1. Piena applicazione dei principi fondamentali della Costituzione, in conformità della sentenza della Corte Costituzionale n. 275/16. L’erogazione dei diritti incomprimibili non può essere limitata da qualsivoglia esigenza di bilancio, il patto di stabilità interno verrà dunque rifiutato con forza e sarà violato, opponendo ogni eventuale sanzione davanti alle autorità giudiziarie preposte;

2. Messa in sicurezza della città a tutti i livelli ed a prescindere da ogni disponibilità di cassa. La tutela dei diritti incomprimibili obbliga lo Stato a trasferire al Comune le risorse necessarie, Stato che riscattando la sovranità monetaria, non avrebbe alcun problema di cassa. Basterebbe disporre nuovamente di una Banca Centrale, che tornasse ad essere la necessaria prestatrice illimitata di ultima istanza. Se lo Stato non deciderà in tale senso, sarà una sua scelta politica, fonte di responsabilità, sia sotto il profilo penale che civile;

3. Rigetto dell’insensata politica dell’accensione di prestiti da parte dell’amministrazione comunale. I soldi per il normale funzionamento dei servizi e per l’erogazione dei diritti incomprimibili devono arrivare dallo Stato, non devono certamente essere chiesti in prestito, con un danno enorme in termini di interessi da corrispondere. Il Comune non è un’azienda, ma un’amministrazione pubblica che può (e più spesso deve) operare in deficit di bilancio;
4. Abolizione delle imposte indirette sulle prime case dei cittadini (salvo quelle di lusso), in quanto palesemente incostituzionali;

5. Introduzione di una moneta complementare, placebo che tuttavia a livello locale darebbe un minimo di sollievo, in attesa che l’Italia torni alla propria moneta;

6. Moratoria agli sfratti ed ai pignoramenti immobiliari, su tutto il territorio del Comune, nei confronti dei cittadini che non dispongono di un reddito sufficiente a trovare un’altra abitazione. Le banche attenderanno a riavere i propri soldi. Quanto ai privati danneggiati da questo provvedimento, essi riceveranno un’equa indennità dal Comune per l’occupazione del proprio immobile ed otterranno la completa esenzione da ogni tributo in riferimento ai beni bloccati;

7. Assistenza a tutti coloro che sono privi di vitto ed alloggio, in conformità al disposto dell’art. 38 Cost.
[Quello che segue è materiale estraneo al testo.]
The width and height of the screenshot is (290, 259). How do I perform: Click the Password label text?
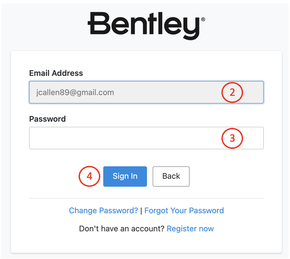coord(47,119)
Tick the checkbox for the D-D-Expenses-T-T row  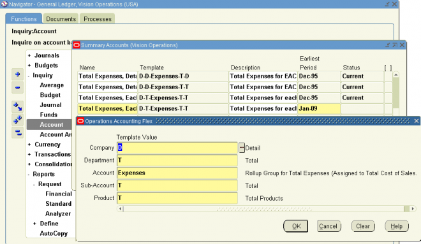(388, 87)
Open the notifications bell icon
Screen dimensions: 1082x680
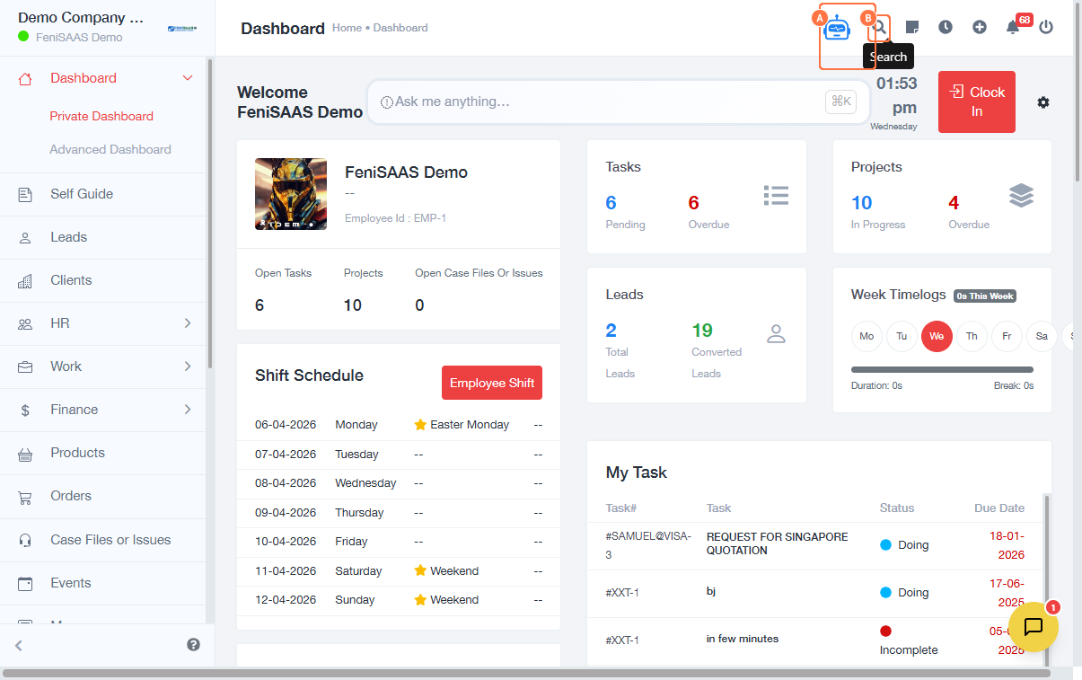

8. Stop ad ogni privatizzazione ed a qualsiasi vendita dei beni Comunali, recupero di quanto già alienato, o anche di ciò che è stato semplicemente dato in gestione ai privati;

9. Ritorno al numero chiuso per le le licenze relative alle attività commerciali da fissarsi per ogni settore merceologico sulla base della domanda di quel particolare bene o servizio.